Подозрительное безмолвие продолжалось, напряжение все росло. Так прошло пять минут. Прошло полчаса. Обстрел не возобновился. Один из солдат, вдруг узрев истину, проронил: «Нет тут никаких иорданских частей. Они не пришли и не придут».
Незадолго до того, как Моти отдал приказ устремиться на холмы, 6-й полк расположился на израильском выступе горы Скопус. Личный состав полка, потрепанный в страшном бою за Гив’ат- Хатахмошет, появился здесь уже накануне к вечеру предыдущего дня и вместе с саперами всю ночь расчищал минные поля между выступом и Августой Викторией, заложенные еще в Войну за Независимость. Теперь шли последние приготовления к маршу на Августу. Полицейские местного гарнизона убирали с шоссе бочки с бетоном, скатывая их в траншеи по сторонам дороги, в то вре-мя как саперы размечали трассу движения танков в обход минных полей. Парашютисты тем временем забавлялись старым оружием, которое они нашли тут на израильских позициях и которым никто не пользовался вот уже девятнадцать лет. «Было много смеха и веселья», — говорит один из командиров.
Ровно в 8.30, когда солдаты 6-го полка покончили с расчисткой шоссе и разметкой прохода для танков через минные поля, Моти связался с командиром полка Иосефом и приказал немедленно выступить в направлении Августы Виктории. Иосеф попросил 15-минутной отсрочки, чтобы завершить развертывание полка в боевой порядок. «Не было у нас этой четверти часа, — рассказывает Моти. — Мы изо всех сил спешили, чтобы опередить соглашение о прекращении огня. Я приказал Иосефу немедленно поднять полк в фронтальную атаку».
Иосеф подошел к рации и приказал танкам взять старт. Их задача состояла в том, чтобы прежде всего проникнуть на вражеский плацдарм, войти в соприкосновение с противником и разведать боем его позиции, поскольку парашютисты в то время еще не знали, какими силами обороняется высота, которой они должны овладеть. «Мы решили, — говорит Моти, — атаковать и без наличия сведений».
Танки поползли вперед, на ходу стреляя по минометным позициям иорданцев на горе Скопус. За танками двинулись ряды парашютистов, готовых к тяжелому бою. Цуриэль посмотрел на позиции, темневшие на горе, и подумал: «Теперь мы положим вторую половину нашей роты».

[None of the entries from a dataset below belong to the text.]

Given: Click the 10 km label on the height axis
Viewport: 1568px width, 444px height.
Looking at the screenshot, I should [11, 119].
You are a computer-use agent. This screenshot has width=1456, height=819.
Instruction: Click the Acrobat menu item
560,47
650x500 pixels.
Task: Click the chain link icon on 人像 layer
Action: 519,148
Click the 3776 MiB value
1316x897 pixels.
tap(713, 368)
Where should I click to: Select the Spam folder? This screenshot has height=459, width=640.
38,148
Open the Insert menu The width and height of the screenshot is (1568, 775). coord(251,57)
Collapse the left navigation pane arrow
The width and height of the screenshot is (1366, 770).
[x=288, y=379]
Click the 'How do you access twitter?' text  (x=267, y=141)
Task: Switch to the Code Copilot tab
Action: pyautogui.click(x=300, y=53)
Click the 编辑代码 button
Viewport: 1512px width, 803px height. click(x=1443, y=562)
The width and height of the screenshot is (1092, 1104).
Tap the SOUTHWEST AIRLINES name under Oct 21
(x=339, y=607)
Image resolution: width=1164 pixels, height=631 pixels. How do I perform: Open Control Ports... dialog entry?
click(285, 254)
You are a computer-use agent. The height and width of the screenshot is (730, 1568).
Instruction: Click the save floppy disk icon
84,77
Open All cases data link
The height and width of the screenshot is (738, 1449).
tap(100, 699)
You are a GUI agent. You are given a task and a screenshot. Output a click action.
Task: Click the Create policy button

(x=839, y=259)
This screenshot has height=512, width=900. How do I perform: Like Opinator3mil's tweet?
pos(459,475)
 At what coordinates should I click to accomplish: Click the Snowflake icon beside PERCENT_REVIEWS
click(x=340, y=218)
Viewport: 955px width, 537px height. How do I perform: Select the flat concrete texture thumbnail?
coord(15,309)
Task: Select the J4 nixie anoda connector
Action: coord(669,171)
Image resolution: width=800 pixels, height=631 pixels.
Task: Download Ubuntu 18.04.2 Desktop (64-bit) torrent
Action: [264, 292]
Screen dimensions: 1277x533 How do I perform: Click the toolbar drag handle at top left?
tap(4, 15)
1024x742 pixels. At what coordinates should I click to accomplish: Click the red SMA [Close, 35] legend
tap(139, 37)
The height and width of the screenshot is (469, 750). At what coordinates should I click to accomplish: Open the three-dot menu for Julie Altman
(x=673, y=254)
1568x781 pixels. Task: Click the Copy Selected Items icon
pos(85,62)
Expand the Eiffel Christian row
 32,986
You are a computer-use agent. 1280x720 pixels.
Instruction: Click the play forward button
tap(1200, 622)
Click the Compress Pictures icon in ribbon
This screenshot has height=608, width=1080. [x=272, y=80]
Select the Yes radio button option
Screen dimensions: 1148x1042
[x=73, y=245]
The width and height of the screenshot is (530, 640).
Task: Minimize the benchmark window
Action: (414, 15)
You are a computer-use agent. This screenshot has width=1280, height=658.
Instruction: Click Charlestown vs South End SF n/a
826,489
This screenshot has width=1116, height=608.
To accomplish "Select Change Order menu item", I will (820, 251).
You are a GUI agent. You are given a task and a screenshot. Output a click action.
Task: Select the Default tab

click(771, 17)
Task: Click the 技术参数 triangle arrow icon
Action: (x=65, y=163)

Он еще был занят этими мрачными мыслями, когда в небе засверкали израильские самолеты и легли в пике на Августу Викторию.
Гулкое рявканье пушек и минометов огласило иерусалимские холмы. Тут и там к гулу подключалось тарахтенье пулемета или грохот разлетающегося на куски блиндажа. Самолеты снова и снова, низко шь кируя, низвергались на Гив’а-Хацорфатит, на Скопус и Масличную и сеяли огонь, тотчас разгоравшийся в общий пожар. Все пехотные и бронетанковые подкрепления, стянутые иорданцами из Иерихона на выручку осажденного Иерусалима, были уже разбомблены и превращены в пылающие факеты. Очень скоро от них осталось лишь искареженное обгорелое железо.